Re: [PATCH 03/14] xfs: repair the AGFL

"Darrick J. Wong" <darrick.wong@xxxxxxxxxx> · Mon, 30 Jul 2018 10:22:16 -0700

On Mon, Jul 30, 2018 at 12:25:24PM -0400, Brian Foster wrote:
> On Sun, Jul 29, 2018 at 10:48:08PM -0700, Darrick J. Wong wrote:
> > From: Darrick J. Wong <darrick.wong@xxxxxxxxxx>
> > 
> > Repair the AGFL from the rmap data.
> > 
> > Signed-off-by: Darrick J. Wong <darrick.wong@xxxxxxxxxx>
> > ---
> 
> FWIW, I tried tweaking a couple agfl values via xfs_db and xfs_scrub
> seems to always dump a cross-referencing failed error and not want to
> deal with it. Expected? Is there a good way to unit test some of this
> stuff with simple/localized corruptions?

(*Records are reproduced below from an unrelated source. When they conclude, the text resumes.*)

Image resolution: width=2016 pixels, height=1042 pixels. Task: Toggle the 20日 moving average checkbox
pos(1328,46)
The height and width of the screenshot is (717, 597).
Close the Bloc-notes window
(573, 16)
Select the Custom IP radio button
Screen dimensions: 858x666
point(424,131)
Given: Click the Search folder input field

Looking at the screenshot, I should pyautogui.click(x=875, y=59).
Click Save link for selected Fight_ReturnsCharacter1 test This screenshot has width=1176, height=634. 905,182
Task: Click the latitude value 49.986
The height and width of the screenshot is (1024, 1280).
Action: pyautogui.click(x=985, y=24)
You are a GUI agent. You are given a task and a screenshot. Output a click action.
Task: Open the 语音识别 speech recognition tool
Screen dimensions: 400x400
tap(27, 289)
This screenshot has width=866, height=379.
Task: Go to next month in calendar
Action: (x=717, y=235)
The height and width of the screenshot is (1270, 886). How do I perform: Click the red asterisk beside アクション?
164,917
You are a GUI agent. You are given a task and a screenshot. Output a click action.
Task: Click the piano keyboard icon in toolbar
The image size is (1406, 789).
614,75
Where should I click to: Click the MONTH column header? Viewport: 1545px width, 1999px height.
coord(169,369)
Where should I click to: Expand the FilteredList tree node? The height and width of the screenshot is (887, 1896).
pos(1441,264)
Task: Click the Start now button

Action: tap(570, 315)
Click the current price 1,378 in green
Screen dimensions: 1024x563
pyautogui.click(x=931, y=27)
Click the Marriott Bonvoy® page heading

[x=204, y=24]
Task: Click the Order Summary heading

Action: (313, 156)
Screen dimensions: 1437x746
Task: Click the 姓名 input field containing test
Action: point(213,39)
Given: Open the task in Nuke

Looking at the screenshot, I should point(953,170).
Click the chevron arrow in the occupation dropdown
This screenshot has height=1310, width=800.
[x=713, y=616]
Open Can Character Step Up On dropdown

I usually pick one of the corruptions from xfs/355...

$ SCRATCH_XFS_LIST_FUZZ_VERBS=random \
SCRATCH_XFS_LIST_METADATA_FIELDS=somefield \
./check xfs/355

> Otherwise this looks sane, a couple comments..
> 
> >  fs/xfs/scrub/agheader_repair.c |  276 ++++++++++++++++++++++++++++++++++++++++
> >  fs/xfs/scrub/bitmap.c          |   92 +++++++++++++
> >  fs/xfs/scrub/bitmap.h          |    4 +
> >  fs/xfs/scrub/scrub.c           |    2 
> >  4 files changed, 373 insertions(+), 1 deletion(-)
> > 
> > 
> > diff --git a/fs/xfs/scrub/agheader_repair.c b/fs/xfs/scrub/agheader_repair.c
> > index 4842fc598c9b..bfef066c87c3 100644
> > --- a/fs/xfs/scrub/agheader_repair.c
> > +++ b/fs/xfs/scrub/agheader_repair.c
> > @@ -424,3 +424,279 @@ xrep_agf(
> >  	memcpy(agf, &old_agf, sizeof(old_agf));
> >  	return error;
> >  }
> > +
> ...
> > +/* Write out a totally new AGFL. */
> > +STATIC void
> > +xrep_agfl_init_header(
> > +	struct xfs_scrub	*sc,
> > +	struct xfs_buf		*agfl_bp,
> > +	struct xfs_bitmap	*agfl_extents,
> > +	xfs_agblock_t		flcount)
> > +{
> > +	struct xfs_mount	*mp = sc->mp;
> > +	__be32			*agfl_bno;
> > +	struct xfs_bitmap_range	*br;
> > +	struct xfs_bitmap_range	*n;
> > +	struct xfs_agfl		*agfl;
> > +	xfs_agblock_t		agbno;
> > +	unsigned int		fl_off;
> > +
> > +	ASSERT(flcount <= xfs_agfl_size(mp));
> > +
> > +	/* Start rewriting the header. */
> > +	agfl = XFS_BUF_TO_AGFL(agfl_bp);
> > +	memset(agfl, 0xFF, BBTOB(agfl_bp->b_length));
> 
> What's the purpose behind 0xFF? Related to NULLAGBLOCK/NULLCOMMITLSN..?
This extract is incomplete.